How is the range of AUTOIDs defined?

This is done with the RACF FACILITY profile BPX.NEXT.USER. On my system has has

APPLICATION DATA 990041-1000000/990020-1000000

Can I define a model profile?

You can configure OMVS to automatically give a userid a UID (if it does not have one) and define the rest of the OMVS profile using a model OMVS segment. See Steps for automatically assigning unique IDs through UNIX services.

Users need a home directory

Users need a home directory. There are several ways of doing this.

  • Give users an entry HOME(‘/u/mostusers’). Every one shares the same directory – not a good idea, because they would all share the SSH keys etc.
  • You could specify HOME(‘/u/mostusers/&racuid’) and specify the userid as part of the definition. This could be done in the model profile mentioned above. If you use this method you need to create the directory, for example as part of creating the userid.
  • Use automount. See Unix services automount is a blessing and curse. Where you define a template and the hard word is done for you. For example for each userid create a ZFS and use that.

I only use a few userids, so manually allocating the userid and the home directory was easy to do.

Note: If you use automount of a directory, such as /u/, you cannot mount other file systems in /u/; you would have to use a different directory, for example /usr/.

How do I create a load module in a PDS from Unix?

This is another of the little problems which are easy once you know the anwser.

I used the shell program to compile my program.

name=extract 

export _C89_CCMODE=1

p1="-Wc,arch(8),target(zOSV2R3),list,source,ilp32,gonum,asm,float(ieee)"
p7="-Wc,ASM,ASMLIB(//'SYS1.MACLIB') "
p8="-Wc,LIST(c.lst),SOURCE,NOWARN64,XREF,SHOWINC -Wa,LIST(133),RENT"

# compile it
xlc $p1 $p7 $p8 -c $name.c -o $name.o

l1="-Wl,LIST,MAP,XREF,AC=1 "
# create an executable in the file system
/bin/xlc $name.o -o $name -V $l1 1>a
extattr +a $name

# create a load module in a PDS
/bin/xlc $name.o -o "//'COLIN.LOAD(EXTRACT)'" -V $l1 1>a

Create an executable in the file system

The first bind xlc step creates an object with name “extract” in the file system.

Specify the load module

The second bind step specified a load module in a PDS. The load module is stored in COLIN.LOAD. If you copy and paste the line, make sure you have the correct quotes ( double quote, //, single quote, dataset(member),single quote,double quote). Sometimes my pasting lost a quote.

Process assembler code

My program has some assembler code…

 asm( ASM_PREFIX 
" STORAGE RELEASE,...
:"r0", "r1" , "r15" );

It needs the options “-Wc,ASM,ASMLIB(//’SYS1.MACLIB’) ” to compile it, and specify the location of the assembler macros.

Binder parameters

The line parameters in -Wl,LIST,MAP,XREF,AC=1 are passed to the binder.

Message – wrong suffix on the source file

Without the export _C89_CCMODE=1 I got the message

FSUM3008 Specify a file with the correct suffix (.c, .i, .s, .o, .x, .p, .I, or .a), or a corresponding data set name, instead of -o ./extract.

How do I enter a password on the z/OS console for my program?

I wanted to run a job/started task which prompts the operator for a password.

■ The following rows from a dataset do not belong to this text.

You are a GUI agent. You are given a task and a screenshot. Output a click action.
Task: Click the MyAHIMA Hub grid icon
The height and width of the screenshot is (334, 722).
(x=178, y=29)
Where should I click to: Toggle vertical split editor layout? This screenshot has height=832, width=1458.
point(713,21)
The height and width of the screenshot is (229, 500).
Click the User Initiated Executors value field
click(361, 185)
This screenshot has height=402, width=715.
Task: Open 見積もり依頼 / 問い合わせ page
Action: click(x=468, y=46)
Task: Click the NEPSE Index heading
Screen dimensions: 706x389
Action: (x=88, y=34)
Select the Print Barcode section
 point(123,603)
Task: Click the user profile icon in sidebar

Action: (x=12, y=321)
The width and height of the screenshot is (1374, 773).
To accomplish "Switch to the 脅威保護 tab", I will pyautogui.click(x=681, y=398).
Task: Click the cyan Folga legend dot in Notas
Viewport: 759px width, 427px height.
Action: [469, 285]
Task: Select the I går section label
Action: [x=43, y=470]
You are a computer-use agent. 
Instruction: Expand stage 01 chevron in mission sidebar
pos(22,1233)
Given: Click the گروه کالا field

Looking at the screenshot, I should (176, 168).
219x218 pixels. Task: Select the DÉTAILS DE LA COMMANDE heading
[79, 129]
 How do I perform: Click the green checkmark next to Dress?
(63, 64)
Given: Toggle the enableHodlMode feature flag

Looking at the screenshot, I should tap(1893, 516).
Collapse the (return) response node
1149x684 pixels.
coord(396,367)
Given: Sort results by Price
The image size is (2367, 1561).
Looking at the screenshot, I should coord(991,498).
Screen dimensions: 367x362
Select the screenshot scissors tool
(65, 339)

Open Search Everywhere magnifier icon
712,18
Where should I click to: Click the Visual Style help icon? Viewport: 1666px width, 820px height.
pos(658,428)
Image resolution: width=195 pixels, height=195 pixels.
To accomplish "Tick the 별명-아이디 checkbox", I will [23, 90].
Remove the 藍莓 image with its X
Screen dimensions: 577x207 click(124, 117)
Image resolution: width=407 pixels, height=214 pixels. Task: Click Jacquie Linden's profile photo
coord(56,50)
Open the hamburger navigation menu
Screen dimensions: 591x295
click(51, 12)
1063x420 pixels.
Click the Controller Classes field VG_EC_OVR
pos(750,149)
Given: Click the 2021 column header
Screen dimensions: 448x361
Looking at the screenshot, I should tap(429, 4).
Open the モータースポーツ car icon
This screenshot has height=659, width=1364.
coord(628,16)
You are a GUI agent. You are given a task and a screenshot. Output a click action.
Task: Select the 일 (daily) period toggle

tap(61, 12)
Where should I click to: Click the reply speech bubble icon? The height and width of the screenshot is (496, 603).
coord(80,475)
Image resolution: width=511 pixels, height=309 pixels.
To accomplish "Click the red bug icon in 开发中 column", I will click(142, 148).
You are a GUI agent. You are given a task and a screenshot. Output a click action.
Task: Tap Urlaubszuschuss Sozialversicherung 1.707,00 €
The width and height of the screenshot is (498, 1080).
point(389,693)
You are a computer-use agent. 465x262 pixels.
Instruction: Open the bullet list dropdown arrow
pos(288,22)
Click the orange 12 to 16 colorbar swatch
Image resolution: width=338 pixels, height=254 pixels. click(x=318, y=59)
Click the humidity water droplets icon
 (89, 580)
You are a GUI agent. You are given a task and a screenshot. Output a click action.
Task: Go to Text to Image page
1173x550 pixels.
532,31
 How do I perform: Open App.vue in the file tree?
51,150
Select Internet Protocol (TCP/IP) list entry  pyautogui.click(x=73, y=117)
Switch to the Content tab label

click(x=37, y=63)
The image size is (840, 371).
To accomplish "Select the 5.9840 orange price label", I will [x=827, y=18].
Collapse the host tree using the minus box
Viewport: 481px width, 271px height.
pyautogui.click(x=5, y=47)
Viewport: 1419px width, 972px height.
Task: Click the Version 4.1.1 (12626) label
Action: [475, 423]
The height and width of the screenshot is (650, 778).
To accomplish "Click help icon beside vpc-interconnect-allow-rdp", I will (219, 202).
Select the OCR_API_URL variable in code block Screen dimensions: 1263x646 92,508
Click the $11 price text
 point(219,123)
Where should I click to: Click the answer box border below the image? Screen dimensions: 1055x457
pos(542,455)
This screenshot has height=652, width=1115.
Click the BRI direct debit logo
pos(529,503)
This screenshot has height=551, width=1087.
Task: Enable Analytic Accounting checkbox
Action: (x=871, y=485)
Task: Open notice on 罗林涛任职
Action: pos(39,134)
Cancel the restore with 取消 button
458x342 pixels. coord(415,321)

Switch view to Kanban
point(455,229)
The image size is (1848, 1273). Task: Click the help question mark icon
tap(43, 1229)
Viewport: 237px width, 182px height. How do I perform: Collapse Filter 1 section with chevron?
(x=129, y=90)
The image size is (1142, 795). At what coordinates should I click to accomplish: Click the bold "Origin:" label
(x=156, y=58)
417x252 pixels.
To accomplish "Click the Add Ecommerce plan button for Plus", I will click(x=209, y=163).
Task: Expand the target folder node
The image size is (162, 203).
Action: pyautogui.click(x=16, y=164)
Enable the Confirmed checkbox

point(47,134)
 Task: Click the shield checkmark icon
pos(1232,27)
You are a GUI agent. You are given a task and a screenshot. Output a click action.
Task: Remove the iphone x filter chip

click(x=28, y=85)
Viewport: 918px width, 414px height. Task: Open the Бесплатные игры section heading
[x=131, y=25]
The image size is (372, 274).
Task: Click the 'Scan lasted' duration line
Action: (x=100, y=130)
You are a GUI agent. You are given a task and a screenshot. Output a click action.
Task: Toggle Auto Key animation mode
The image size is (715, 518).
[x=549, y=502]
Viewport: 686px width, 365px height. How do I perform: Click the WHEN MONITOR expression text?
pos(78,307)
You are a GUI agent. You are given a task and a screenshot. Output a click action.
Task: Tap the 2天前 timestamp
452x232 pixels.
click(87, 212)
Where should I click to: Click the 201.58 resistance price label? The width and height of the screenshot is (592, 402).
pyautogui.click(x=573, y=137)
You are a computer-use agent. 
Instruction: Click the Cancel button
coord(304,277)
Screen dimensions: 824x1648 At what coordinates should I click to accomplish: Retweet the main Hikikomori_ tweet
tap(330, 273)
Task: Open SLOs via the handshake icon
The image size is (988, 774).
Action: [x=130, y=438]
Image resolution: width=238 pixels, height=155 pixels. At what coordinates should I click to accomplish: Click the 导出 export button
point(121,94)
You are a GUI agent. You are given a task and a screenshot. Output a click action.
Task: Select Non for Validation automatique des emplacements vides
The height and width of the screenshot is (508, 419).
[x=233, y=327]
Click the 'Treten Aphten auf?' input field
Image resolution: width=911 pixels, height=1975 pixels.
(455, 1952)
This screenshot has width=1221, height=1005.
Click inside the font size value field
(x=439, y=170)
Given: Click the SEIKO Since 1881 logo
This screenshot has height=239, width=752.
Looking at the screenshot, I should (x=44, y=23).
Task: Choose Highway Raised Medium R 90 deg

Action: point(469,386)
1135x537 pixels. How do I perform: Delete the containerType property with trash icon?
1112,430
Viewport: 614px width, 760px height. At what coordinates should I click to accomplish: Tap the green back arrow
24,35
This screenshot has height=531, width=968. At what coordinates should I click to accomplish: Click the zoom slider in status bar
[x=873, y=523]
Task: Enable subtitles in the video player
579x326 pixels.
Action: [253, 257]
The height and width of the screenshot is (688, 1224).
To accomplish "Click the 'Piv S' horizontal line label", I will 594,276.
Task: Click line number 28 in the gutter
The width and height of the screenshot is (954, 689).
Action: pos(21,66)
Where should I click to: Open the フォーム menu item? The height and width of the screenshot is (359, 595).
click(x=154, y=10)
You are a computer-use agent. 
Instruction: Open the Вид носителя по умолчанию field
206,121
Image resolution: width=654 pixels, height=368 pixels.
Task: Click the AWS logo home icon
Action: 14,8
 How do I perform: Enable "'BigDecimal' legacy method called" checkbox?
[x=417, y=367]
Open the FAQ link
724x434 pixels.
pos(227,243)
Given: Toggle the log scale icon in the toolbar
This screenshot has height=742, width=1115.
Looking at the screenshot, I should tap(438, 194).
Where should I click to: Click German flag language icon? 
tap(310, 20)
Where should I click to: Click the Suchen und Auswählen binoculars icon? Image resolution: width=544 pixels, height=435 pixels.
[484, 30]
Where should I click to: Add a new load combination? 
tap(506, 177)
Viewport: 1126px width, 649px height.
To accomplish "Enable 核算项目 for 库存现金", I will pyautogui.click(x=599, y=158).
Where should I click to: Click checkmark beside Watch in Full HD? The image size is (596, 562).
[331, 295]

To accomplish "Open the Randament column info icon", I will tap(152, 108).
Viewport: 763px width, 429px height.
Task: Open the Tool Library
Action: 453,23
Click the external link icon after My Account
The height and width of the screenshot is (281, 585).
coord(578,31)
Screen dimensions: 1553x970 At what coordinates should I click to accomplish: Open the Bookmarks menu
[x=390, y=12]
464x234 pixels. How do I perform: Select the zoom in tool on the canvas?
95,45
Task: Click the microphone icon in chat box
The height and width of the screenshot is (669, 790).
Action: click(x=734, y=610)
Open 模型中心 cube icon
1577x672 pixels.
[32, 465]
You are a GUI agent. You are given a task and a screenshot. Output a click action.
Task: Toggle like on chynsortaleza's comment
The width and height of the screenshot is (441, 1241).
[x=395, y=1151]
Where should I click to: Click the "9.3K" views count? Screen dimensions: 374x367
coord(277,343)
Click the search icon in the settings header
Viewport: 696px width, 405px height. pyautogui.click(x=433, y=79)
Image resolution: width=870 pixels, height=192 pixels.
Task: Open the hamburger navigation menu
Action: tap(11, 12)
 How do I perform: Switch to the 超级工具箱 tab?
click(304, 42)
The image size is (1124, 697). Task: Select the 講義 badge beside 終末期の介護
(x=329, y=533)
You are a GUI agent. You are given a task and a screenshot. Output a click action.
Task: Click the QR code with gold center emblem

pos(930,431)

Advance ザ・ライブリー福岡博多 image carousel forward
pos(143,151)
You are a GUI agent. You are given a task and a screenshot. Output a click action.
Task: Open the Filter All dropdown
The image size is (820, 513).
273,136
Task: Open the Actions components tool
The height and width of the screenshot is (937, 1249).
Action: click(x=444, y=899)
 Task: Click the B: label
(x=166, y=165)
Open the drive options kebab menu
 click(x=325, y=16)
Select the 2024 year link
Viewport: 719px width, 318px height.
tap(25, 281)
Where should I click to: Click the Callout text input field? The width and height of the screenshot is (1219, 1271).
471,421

Of course being a password, you do not want it written to the job log for every one to see.

In assembler you can write a message on the console, and have z/OS post an ECB when the message is replied to.

         WTOR  'ROUTECD9 ',reply,40,ecb,ROUTCDE=(9) 
wait 1,ECB=ECB
...
ECB DC F'0'
REPLY DS CL40

The documentation for ROUTCDE says

  • 9 System Security. The message gives information about security checking, such as a request for a password.

When this ran, the output on the console was as follows The … is where I typed R 6,abcdefg

@06 ROUTECD9 
...
R 6 SUPPRESSED
IEE600I REPLY TO 06 IS;SUPPRESSED

With ROUTCDE=(1) the output was

@07 ROUTECD1                      
R 7,ABCDEFG
IEE600I REPLY TO 07 IS;ABCDEFG

With no ROUTCDE keyword specified the output was

@08 NOROUTECD                          
R 8 SUPPRESSED
IEE600I REPLY TO 08 IS;SUPPRESSED

The lesson is that you have to specify ROUTCDE=(1) if you want the reply to be displayed. If you omit the ROUTCDE keyword, or specify a value of 9 – the output is supressed.

Can I do this from a C program?

The C run time _console2() function allows you to issue console messages. If you pass and address for modstr, the _console2() function waits until there is an operator stop of modify command issued for the job. If a NULL address is passed in the modstr, then the message is displayed, and control returns immediately. The text of the modify command is visible on the console.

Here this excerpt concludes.